Um sorriso mínimo, involuntário, perigoso.

Porque eu havia entendido que Beatrice queria que eu declarasse guerra. E o pior de tudo é que eu não sabia mais se eu era refém ou jogadora.

Minhas mãos ainda seguravam o cartão quando percebi que o sorriso não tinha ido embora e aquilo me assustou. Porque não era um sorriso de triunfo, era um sorriso de reconhecimento.

Fechei os olhos por um instante, sentindo o peso daquilo descer pelo meu estômago como uma bebida forte demais. A imagem veio sem esforço: o salão iluminado, o murmúrio controlado das conversas importantes, o olhar de Damian se detendo em mim por meio segundo a mais do que o permitido. Não de surpresa, mas de posse.

Meu peito apertou.

Não pelo que ele poderia fazer, mas pelo que eu poderia permitir.

Soltei o cartão sobre a cama e toquei o tecido do vestido mais uma vez. A renda parecia inofensiva sob os meus dedos, delicada demais para carregar o tipo de escolha que estava sendo colocada sobre mim.

Respirei fundo.

Se eu usasse aquele vestido, não seria para agradar Damian, nem para provocar Beatrice. Seria para testar até onde eu estava disposta a ir sem perder algo que talvez eu já tivesse começado a abandonar.

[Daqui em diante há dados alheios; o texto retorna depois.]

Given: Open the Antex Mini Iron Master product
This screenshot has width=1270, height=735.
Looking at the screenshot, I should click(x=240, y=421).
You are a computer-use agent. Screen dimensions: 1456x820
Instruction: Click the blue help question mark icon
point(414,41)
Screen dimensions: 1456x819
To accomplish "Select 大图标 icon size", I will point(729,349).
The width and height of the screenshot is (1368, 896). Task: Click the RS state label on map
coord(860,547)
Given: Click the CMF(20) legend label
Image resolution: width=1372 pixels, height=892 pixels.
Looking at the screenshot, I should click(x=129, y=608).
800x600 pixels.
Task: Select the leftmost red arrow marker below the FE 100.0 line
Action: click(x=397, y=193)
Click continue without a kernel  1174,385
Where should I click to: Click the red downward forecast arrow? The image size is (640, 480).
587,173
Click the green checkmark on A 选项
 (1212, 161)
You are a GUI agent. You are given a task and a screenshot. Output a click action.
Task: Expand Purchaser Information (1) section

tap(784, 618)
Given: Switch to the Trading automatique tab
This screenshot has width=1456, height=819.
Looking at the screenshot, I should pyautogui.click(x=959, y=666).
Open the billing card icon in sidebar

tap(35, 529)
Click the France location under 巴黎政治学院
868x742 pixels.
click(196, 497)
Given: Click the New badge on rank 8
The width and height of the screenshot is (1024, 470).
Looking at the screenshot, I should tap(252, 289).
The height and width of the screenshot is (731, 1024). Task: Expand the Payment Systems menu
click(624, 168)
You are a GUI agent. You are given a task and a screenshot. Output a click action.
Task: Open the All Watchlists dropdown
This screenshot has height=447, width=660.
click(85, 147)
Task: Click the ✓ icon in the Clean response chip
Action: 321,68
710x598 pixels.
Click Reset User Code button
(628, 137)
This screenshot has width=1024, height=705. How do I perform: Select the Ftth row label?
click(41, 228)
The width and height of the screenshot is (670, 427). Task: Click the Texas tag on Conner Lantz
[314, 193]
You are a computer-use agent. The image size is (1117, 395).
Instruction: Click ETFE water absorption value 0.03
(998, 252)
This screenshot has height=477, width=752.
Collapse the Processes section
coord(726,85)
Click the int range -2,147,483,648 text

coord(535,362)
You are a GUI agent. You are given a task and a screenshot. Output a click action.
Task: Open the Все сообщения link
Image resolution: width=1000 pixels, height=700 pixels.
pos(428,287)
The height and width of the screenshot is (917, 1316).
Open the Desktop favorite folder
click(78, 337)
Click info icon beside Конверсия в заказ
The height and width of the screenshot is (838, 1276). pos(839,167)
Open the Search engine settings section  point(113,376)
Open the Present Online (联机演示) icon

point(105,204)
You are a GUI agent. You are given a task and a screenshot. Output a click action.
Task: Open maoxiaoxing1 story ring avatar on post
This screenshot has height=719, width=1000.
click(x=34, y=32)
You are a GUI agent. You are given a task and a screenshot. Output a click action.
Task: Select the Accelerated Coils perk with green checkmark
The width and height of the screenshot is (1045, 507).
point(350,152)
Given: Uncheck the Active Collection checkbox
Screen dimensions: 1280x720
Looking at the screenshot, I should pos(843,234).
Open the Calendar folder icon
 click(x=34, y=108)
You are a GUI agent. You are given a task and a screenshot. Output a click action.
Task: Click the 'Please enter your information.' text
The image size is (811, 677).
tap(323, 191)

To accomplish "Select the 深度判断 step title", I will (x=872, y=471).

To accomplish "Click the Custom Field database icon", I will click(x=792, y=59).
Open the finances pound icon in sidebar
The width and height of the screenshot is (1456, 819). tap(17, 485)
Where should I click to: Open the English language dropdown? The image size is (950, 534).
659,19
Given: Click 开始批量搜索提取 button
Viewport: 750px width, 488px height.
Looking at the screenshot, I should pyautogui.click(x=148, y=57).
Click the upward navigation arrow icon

O relógio marcava o tempo com indiferença. A noite se aproximava como uma sentença que eu mesma havia assinado.

E naquele instante, sozinha naquele quarto grande demais, compreendi a parte que ninguém avisa quando ensina uma refém a jogar:

Não é o jogo que muda você.

É o momento em que você entende que poderia sair e escolhe ficar.